Orchestra gets opportunity to perform at annual festival

Dr.+Mark+Laycock%2C+a+professor+at+Wichita+State+University%2C+conducts+the+chamber+orchestras+from+each+of+the+Olathe+high+schools.+

Harrison Heil

Dr. Mark Laycock, a professor at Wichita State University, conducts the chamber orchestras from each of the Olathe high schools.

Mara Gee, Reporter

For the concert and chamber orchestras, the morning of Oct. 3 was full of rehearsal for the annual Orchestra Festival.

The orchestras left for Northwest at 8:30 a.m. and practiced for three hours.

The festival consisted of all the Olathe high school orchestras, except freshman, coming together to practice pre-selected pieces of music.

“We used to have freshmen [participate], but it’s too big now,” Cathy Carter, assistant orchestra director, said. “It used to be staggered so that concert would go in the morning. Then we’d come back to get freshman and chamber, and they would stay until the concert.”

The concert orchestra was split into two groups and each played two pieces.

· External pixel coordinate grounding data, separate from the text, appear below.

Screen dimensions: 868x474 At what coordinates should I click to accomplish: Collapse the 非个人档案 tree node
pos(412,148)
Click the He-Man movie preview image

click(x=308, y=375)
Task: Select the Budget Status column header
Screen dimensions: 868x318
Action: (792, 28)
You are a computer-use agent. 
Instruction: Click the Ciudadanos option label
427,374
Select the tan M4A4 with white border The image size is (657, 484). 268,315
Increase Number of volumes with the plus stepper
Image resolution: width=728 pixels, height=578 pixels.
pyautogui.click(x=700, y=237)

The chamber also rehearsed and performed two pieces.

“The high school Orchestra Festival was created to showcase the orchestra programs,” Greg Ferguson, orchestra director, said. “[The cooperative atmosphere] gives students the opportunity to work with someone else.”

Each of the orchestra directors meet the previous year to “select music and talk about clinicians,” Ferguson said.

Other high school directors, or past high school directors, are selected as clinicians for the concert orchestras. College professors were chosen for the chamber students.

The clinicians are newly selected each year so students can benefit differently from each conductor they work with. This year the clinicians for concert orchestra were Rachel Dirks and Russ Pieken. The chamber clinician was Mark Laycock.

After the orchestras rehearsed during the day, the students came back to school to eat lunch from Goodcentsh. Later that night there was a concert for parents.